The debtor in this matter had filed for Chapter 7 bankruptcy, and been granted a discharge of debt under 11 U.S.C. § 524. Despite this discharge, some credit reporting agencies continued to report the debtor’s previous debt to Wells Fargo Bank, N.A. amounting to $80,831, which the creditor then confirmed in alleged violation of § 524.
The lower court dismissed the adversary proceeding, and the debtor appealed. The appellate court referenced that the “civil contempt power of bankruptcy judges” as based on 11 U.S.C. § 105. The Court then looked to its previous decisions, which held that “the availability of contempt proceedings under §105 for violation of a discharge injunction under § 524 does not create a private right of action for damages.” The Court stated that this precedent alone would be enough to “dispose of the present case,” and further noted that the proper procedure for “an action for contempt arising out of the violation of an order” from the bankruptcy case is to bring a motion in the bankruptcy case.
The Court next delineated the differences in procedure in bankruptcy court between “contested matters” and “adversary proceedings.” As the Court noted, Bankruptcy Rule 9020 “provides that Bankruptcy Rule 9014 governs contempt proceedings in bankruptcy.” Bankruptcy Rule 9014 “governs contested matters,” which are distinguished from adversarial proceedings governed by Part VII of the Bankruptcy Rules.

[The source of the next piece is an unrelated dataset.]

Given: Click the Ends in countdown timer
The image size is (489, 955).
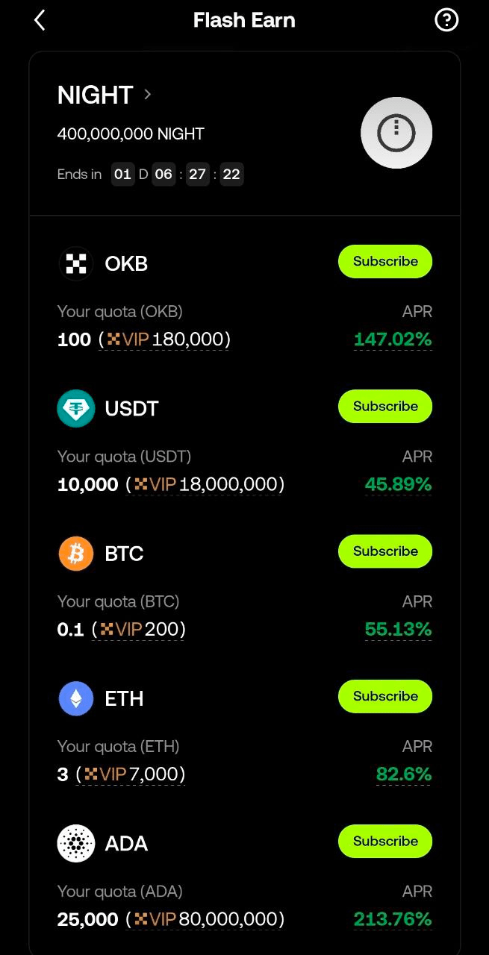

The Court disagreed with the debtor’s argument that “because Bankruptcy Rule 9014 invokes certain rules utilized for adversary proceedings” pursuant to Part VII, “any motion brought pursuant to Rule 9014 could also impliedly be brought as an adversary proceeding.” The Court noted that a “plain reading” of the language of Rule 9020 states that contempt proceedings “brought by the trustee or a party in interest” qualify as contested matters required to be brought by a motion in the bankruptcy case pursuant to Rule 9014. The Court further stated that Rule 9020 “exists solely for the purpose of mandating this” result.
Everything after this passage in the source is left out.